Stored data entries:
-=-=-=-=-
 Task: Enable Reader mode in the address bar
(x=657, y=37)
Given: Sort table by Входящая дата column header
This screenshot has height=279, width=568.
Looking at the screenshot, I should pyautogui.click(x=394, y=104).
-=-=-=-=-
** WORK ITEM **
So that no detail is lost, give every line of the data again exactly.

** FINISHED TASK **
 Task: Enable Reader mode in the address bar
(x=657, y=37)
Given: Sort table by Входящая дата column header
This screenshot has height=279, width=568.
Looking at the screenshot, I should pyautogui.click(x=394, y=104).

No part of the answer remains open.